IHIS has also developed mobile apps to give support to Healthcare staff. Nurses Pal, for example, helps nurse aids more quickly adjust patients’ intravenous drips, manage bedsores and prevent falls.

IHIS is driven towards greater service virtualisation as they foresee it will help optimize the land space at hand. Singapore is not a large nation, this requires us to utilise our resources to the best of their ability. Service virtualisation and mobile app service delivery allows this to happen.

“This should be transparent to the consumer in most cases,” Mr. Chia asserts, “As a system it is quite important, considering the scarce resources we have today. Virtualisation of services allows for the scale up of capabilities and capacities without incurring more land space or more resources. At the same time we are optimising the land space, today’s technology can allow the same hardware to run multiple servers, applications, service resources, and all within the same land space.”

Impact on Citizens of the Future

In relation to Smart Nation, one objective of IHIS is to help empower the people of Singapore. This means that Smart Health should be proactively delivered, integrated, and personalized. Through these factors, an individual will be empowered to take healthcare into their own hands.

“We want people to not only live longer, but also healthier,” said Mr. Chia. Mr. Chia implores how the health industry can motivate and equip people with the right tools to think about daily health decisions. “We are hoping that we can move into the age where long gone will be the days where we are heavily dependent on others for our own health and well-being,” says Mr. Chia.

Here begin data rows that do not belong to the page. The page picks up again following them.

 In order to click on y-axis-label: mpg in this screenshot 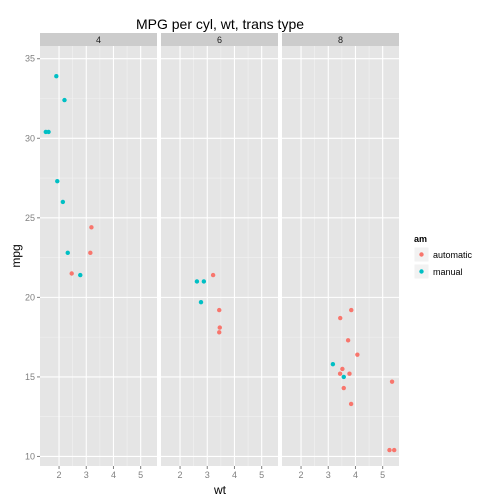, I will do `click(16, 256)`.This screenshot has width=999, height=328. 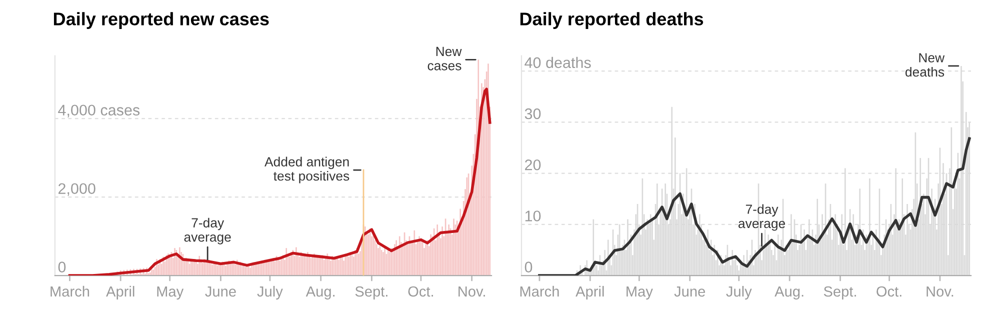 I want to click on chart-title: Daily reported new cases, so click(x=162, y=20). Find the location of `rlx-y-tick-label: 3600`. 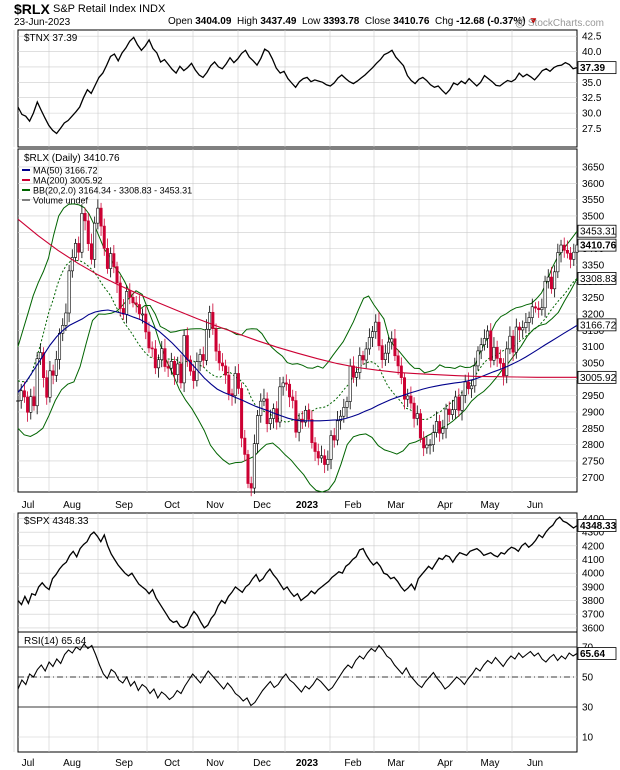

rlx-y-tick-label: 3600 is located at coordinates (594, 184).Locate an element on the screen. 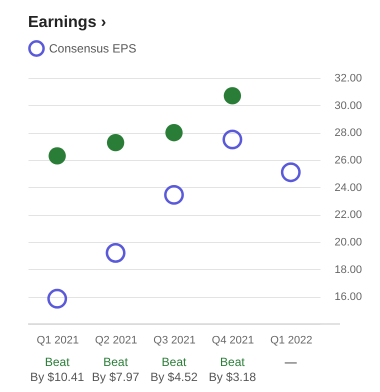 The width and height of the screenshot is (380, 392). x-tick-label: Q3 2021 is located at coordinates (174, 340).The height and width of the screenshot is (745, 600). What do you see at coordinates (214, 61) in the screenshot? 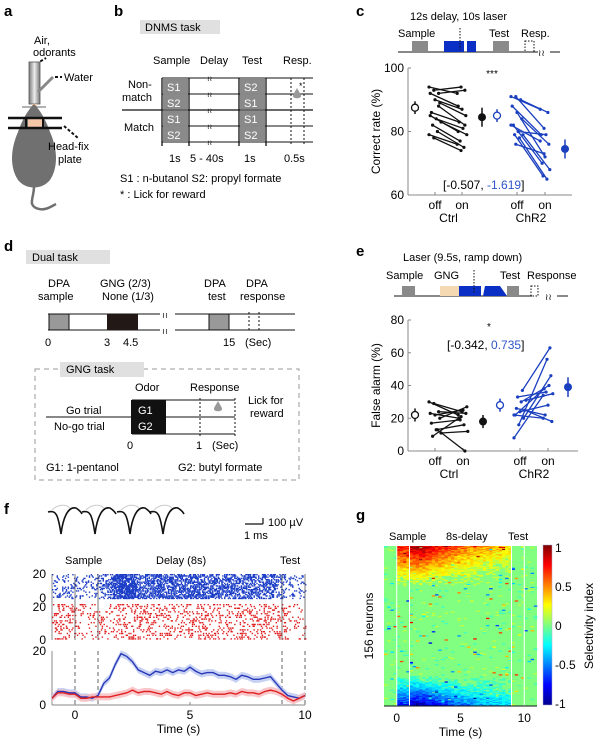
I see `header-delay: Delay` at bounding box center [214, 61].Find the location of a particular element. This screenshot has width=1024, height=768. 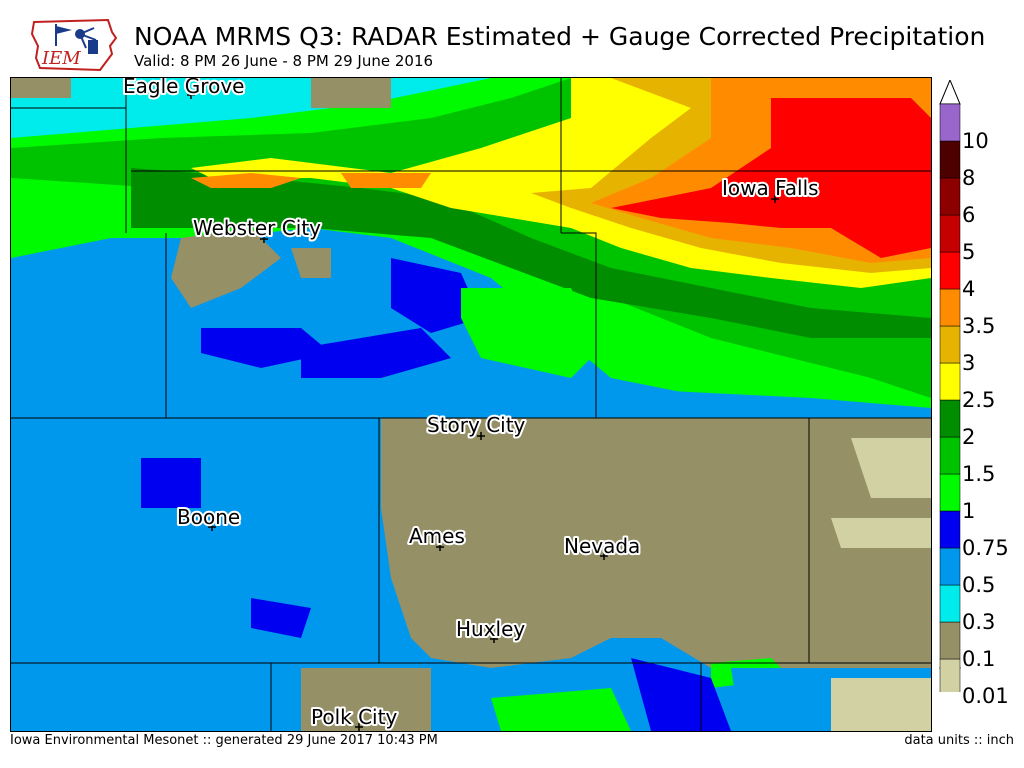

city-story-city: Story City is located at coordinates (476, 426).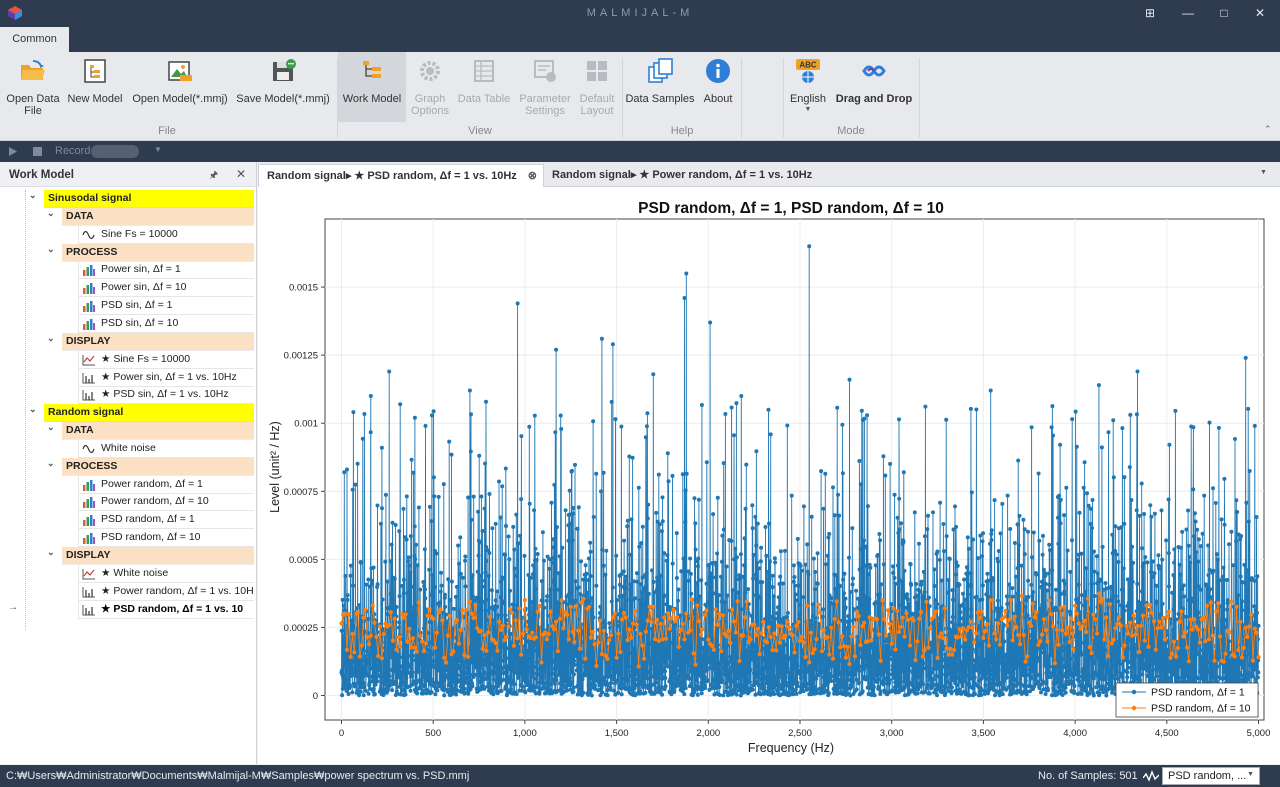 This screenshot has height=787, width=1280. I want to click on chevron-down-icon: ▼, so click(158, 150).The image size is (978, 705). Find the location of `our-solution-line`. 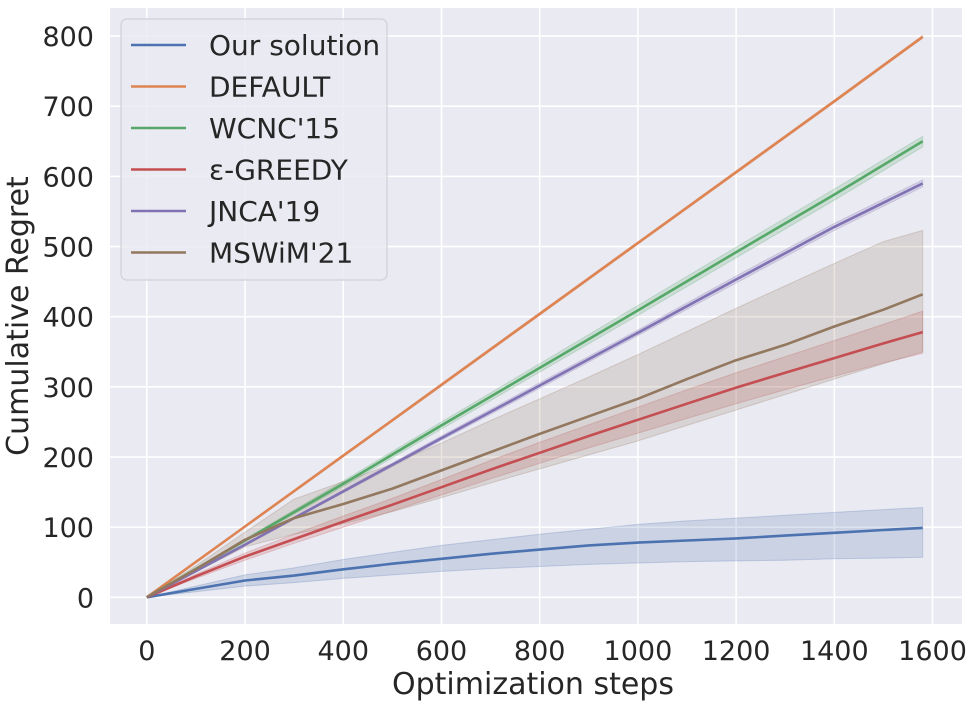

our-solution-line is located at coordinates (534, 562).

Today, we are already living in a healthcare system of the future. Our calendar alerts and online health records are just two ways that we access healthcare resources through technology. IHIS is directing its efforts towards capitalizing on the added advantage of integrating technology into the healthcare system.

Since 2008, IHIS has been raising the bar when it comes to bringing technology in clinical spaces. As Mr. Chia puts it, technology is not an end in itself, improving the health of our people is at the heart of all we do.  IHIS continuously try to help the country ‘move forward in unison’ by leveling up IT capabilities in our healthcare organisations so that we can deliver citizen-centred care as one national healthcare system.